No mês passado, tivemos uma postagem que deu bastante polêmica em um famoso grupo sobre jogos independentes no Facebook. Um jovem incauto postou uma fase leviana e nada original, muito utilizada por pessoas de um determinado espectro político: “Quem lacra não lucra”. Será mesmo?
Independente da sua orientação político-partidária, você já deve ter percebido que o próprio capitalismo está cada vez mais abraçando os discursos de inclusão, sustentabilidade, igualdade e questões de gênero. Grandes marcas já apostam nesses temas em suas propagandas na TV Aberta e na internet, sabe o motivo? Se você disse “pq essas empresas são comunistas/socialistas”, está redondamente enganado! Elas fazem isso porque dá dinheiro!

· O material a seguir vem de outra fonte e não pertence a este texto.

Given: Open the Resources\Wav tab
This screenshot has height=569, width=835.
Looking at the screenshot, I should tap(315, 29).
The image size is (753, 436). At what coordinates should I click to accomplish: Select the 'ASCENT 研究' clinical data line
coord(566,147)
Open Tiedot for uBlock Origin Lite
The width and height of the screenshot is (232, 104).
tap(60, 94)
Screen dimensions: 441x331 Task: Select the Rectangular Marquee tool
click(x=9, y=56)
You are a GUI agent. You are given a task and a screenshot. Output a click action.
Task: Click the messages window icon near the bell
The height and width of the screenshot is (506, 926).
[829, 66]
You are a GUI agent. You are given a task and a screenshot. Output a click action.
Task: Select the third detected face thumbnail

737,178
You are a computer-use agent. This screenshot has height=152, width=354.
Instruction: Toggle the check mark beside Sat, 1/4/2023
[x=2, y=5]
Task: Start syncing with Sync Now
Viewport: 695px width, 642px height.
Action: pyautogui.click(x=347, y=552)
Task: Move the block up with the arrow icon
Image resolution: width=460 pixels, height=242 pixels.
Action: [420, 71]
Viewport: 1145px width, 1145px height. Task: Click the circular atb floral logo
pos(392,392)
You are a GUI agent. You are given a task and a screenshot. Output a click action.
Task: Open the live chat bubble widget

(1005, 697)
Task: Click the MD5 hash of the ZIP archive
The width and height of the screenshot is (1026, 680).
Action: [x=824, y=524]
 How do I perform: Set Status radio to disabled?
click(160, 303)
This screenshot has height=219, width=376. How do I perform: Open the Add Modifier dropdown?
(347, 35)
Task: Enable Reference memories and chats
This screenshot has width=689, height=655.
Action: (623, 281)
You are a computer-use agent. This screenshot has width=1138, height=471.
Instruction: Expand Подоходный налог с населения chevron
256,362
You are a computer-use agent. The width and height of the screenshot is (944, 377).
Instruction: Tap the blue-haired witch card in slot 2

Bem, entendemos que o rapaz em questão, desprovido qualquer argumento embasado, estava chamando de “lacrar” qualquer tema relacionado às causas sociais ou à grupos minoritários. Sendo assim, resolvemos fazer uma busca e listar alguns jogos independentes que tenham como tema principal de sua narrativa, pautas sociais, culturais e identitárias e que tenham atingido algum objetivo financeiro importante.
This War of Mine
Começamos com esse jogo pois, além de ter sido um grande sucesso de vendas e de crítica no mundo inteiro, a 11 Bit Studios utiliza essa obra-prima como forma de ajudar instituições de caridade. Não só isso, a própria comunidade de This War of Mine se juntou para comprar os DLCs que dão parte do valor errecadado para instituições de cuidam de crianças órfãs. Sim, mesmo sem ter vantagem alguma dentro do jogo, os jogadores podem contribuir com diversos valores (1, 5 ou 10 dólares) para ajudar a causa. O resultado disso? Centenas de milhares de dólares levantados e quase 1.100 reviews positivos somente em UM dos DLCs do jogo, que conta com nada menos que 40 mil reviews no Steam. Será que lucrou?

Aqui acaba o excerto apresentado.